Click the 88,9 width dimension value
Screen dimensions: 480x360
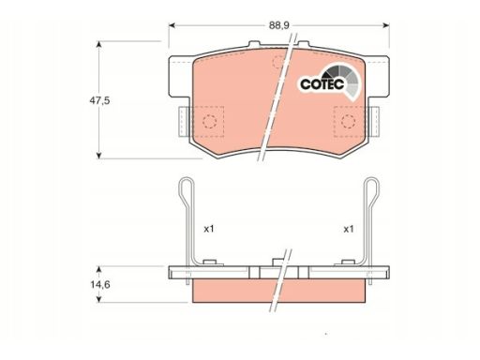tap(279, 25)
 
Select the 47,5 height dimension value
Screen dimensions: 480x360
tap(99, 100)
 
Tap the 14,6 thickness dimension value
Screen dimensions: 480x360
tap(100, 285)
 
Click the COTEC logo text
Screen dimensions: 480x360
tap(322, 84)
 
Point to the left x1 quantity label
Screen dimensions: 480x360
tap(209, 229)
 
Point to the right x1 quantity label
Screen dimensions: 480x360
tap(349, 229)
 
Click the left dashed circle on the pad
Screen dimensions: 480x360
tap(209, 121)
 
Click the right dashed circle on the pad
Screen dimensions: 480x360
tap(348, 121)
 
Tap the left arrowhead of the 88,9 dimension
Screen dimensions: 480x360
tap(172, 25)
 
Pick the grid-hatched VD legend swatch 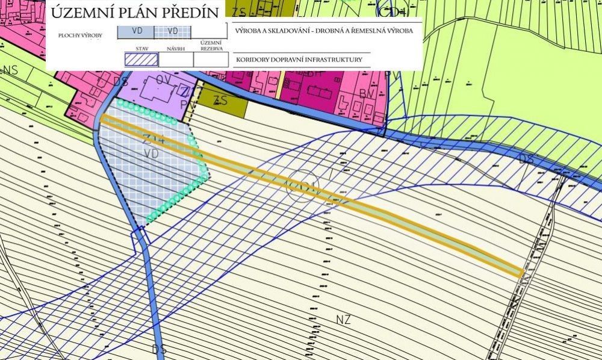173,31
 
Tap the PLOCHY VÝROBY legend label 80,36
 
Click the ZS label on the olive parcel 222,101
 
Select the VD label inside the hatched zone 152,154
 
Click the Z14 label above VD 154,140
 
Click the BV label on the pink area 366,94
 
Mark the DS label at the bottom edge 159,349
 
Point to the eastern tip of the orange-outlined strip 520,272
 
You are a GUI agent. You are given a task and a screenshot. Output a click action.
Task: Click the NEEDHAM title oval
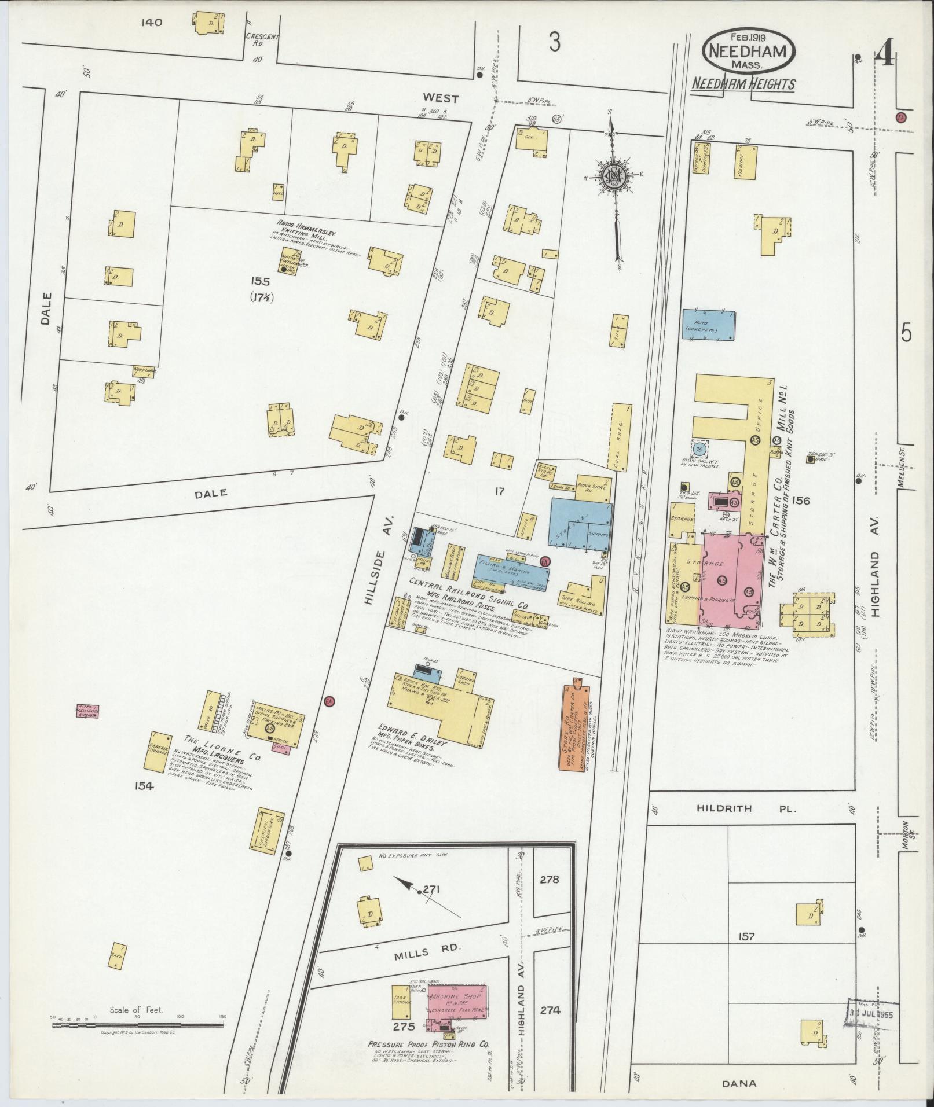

━━━━━━━━━━━━━━━━━━━━

Direction: Scale the lines starting at the one containing "Tap the PLOCHY VÝROBY legend label 80,36" and ending at the last line of the items. Reproduce the requests and multiply every coordinate in the answers by 1.2, rounding to whole numbers with halves rounded up, and omit the pictures.

Solution below:
Tap the PLOCHY VÝROBY legend label 96,43
 
Click the ZS label on the olive parcel 266,121
 
Select the VD label inside the hatched zone 182,185
 
Click the Z14 label above VD 185,168
 
Click the BV label on the pink area 439,113
 
Mark the DS label at the bottom edge 191,419
 
Point to the eastern tip of the orange-outlined strip 624,326
 
You are a GUI agent. You are given a task and a screenshot. Output a click action.
Task: Click the NEEDHAM title oval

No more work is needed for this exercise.